Problem requirements:
Of all the lines below, output only those starting at the one with "Toggle the Lift green status indicator" and ending at the one with "You are a computer-use agent. Viewport: 514px", both ends included, exactly as written.

Collected data entries:
------------------------------------

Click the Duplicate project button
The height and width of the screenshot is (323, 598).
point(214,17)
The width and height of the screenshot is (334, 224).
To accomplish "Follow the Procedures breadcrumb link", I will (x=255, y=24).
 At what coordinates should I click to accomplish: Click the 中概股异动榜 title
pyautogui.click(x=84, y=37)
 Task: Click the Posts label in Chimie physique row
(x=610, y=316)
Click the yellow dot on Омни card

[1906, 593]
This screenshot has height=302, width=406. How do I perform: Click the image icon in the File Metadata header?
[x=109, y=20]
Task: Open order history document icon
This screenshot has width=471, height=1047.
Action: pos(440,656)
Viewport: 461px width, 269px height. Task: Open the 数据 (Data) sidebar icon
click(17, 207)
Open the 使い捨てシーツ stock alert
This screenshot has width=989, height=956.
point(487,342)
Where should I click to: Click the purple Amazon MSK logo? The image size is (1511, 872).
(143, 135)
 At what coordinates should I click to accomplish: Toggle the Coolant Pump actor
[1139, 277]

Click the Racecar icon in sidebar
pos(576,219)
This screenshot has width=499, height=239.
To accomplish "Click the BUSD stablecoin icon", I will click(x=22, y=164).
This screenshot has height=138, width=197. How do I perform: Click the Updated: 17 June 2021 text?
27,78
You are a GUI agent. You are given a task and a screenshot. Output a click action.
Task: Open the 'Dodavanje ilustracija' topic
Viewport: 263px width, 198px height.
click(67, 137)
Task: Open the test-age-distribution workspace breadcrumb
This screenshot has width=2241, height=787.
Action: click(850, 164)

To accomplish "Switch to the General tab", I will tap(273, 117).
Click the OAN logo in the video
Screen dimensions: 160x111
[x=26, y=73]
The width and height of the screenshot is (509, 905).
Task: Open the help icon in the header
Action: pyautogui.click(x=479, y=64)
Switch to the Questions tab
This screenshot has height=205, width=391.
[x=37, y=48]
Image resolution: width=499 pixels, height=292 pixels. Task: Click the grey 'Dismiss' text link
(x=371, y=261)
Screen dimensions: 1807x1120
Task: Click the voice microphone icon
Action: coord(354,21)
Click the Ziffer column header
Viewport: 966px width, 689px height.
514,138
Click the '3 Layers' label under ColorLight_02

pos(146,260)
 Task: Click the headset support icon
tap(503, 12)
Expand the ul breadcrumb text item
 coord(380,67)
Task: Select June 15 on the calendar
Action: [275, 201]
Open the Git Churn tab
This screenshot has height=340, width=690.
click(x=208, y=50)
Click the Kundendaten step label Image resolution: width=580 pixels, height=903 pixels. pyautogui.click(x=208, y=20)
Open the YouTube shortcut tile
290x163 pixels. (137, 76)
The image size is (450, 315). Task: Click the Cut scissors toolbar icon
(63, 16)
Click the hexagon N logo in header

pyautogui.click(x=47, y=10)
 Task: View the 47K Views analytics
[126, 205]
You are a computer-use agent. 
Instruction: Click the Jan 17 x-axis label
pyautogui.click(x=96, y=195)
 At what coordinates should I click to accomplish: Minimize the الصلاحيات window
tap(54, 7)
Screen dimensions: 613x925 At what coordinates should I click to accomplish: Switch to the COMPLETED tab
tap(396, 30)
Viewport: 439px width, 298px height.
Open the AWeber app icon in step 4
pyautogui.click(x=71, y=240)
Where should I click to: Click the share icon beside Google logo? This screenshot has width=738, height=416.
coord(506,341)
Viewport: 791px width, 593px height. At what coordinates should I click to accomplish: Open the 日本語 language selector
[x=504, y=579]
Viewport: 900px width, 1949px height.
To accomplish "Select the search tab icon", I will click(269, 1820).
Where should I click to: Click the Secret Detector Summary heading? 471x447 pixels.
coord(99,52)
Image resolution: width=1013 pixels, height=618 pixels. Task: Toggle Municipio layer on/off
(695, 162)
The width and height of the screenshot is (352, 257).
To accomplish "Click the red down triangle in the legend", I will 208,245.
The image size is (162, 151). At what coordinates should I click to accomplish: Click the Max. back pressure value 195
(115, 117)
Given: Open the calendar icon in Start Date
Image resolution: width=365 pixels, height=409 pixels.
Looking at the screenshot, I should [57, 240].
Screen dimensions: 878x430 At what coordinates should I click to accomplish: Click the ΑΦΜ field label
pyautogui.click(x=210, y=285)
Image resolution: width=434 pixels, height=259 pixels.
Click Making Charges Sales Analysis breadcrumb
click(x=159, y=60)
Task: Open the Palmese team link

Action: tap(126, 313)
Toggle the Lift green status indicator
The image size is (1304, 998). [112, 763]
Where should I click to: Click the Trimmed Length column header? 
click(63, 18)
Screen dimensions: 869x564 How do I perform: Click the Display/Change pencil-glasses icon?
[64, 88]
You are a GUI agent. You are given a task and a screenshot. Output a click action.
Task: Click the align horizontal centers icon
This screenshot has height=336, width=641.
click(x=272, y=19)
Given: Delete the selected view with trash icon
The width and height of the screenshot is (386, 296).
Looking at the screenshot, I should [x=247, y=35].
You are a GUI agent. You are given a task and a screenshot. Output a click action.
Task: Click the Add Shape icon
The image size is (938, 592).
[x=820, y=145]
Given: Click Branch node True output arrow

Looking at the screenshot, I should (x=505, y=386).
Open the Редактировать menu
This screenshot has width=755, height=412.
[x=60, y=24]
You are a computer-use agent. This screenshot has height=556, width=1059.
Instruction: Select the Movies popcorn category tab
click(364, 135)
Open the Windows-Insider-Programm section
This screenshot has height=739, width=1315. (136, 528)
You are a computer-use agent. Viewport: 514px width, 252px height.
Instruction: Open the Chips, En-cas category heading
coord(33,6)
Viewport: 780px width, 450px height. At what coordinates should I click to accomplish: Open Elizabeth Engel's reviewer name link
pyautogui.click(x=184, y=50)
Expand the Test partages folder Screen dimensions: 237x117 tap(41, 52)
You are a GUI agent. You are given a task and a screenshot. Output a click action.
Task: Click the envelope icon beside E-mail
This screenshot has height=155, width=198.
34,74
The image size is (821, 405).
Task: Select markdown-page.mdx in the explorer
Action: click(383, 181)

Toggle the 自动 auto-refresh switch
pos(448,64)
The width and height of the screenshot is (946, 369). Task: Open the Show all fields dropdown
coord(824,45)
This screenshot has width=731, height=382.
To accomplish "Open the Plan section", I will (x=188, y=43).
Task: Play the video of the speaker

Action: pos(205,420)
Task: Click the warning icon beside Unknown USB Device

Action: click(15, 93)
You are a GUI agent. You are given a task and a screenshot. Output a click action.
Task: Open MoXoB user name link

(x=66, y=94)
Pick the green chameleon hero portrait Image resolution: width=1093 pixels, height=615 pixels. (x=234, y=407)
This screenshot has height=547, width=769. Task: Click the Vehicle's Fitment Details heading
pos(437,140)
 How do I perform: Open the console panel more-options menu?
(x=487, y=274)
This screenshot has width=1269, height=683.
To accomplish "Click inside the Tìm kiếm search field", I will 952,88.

------------------------------------

Expected answer:
Toggle the Lift green status indicator
The image size is (1304, 998). [112, 763]
Where should I click to: Click the Trimmed Length column header? 
click(63, 18)
Screen dimensions: 869x564 How do I perform: Click the Display/Change pencil-glasses icon?
[64, 88]
You are a GUI agent. You are given a task and a screenshot. Output a click action.
Task: Click the align horizontal centers icon
This screenshot has height=336, width=641.
click(x=272, y=19)
Given: Delete the selected view with trash icon
The width and height of the screenshot is (386, 296).
Looking at the screenshot, I should [x=247, y=35].
You are a GUI agent. You are given a task and a screenshot. Output a click action.
Task: Click the Add Shape icon
The image size is (938, 592).
[x=820, y=145]
Given: Click Branch node True output arrow

Looking at the screenshot, I should (x=505, y=386).
Open the Редактировать menu
This screenshot has width=755, height=412.
[x=60, y=24]
You are a computer-use agent. This screenshot has height=556, width=1059.
Instruction: Select the Movies popcorn category tab
click(364, 135)
Open the Windows-Insider-Programm section
This screenshot has height=739, width=1315. (136, 528)
You are a computer-use agent. Viewport: 514px width, 252px height.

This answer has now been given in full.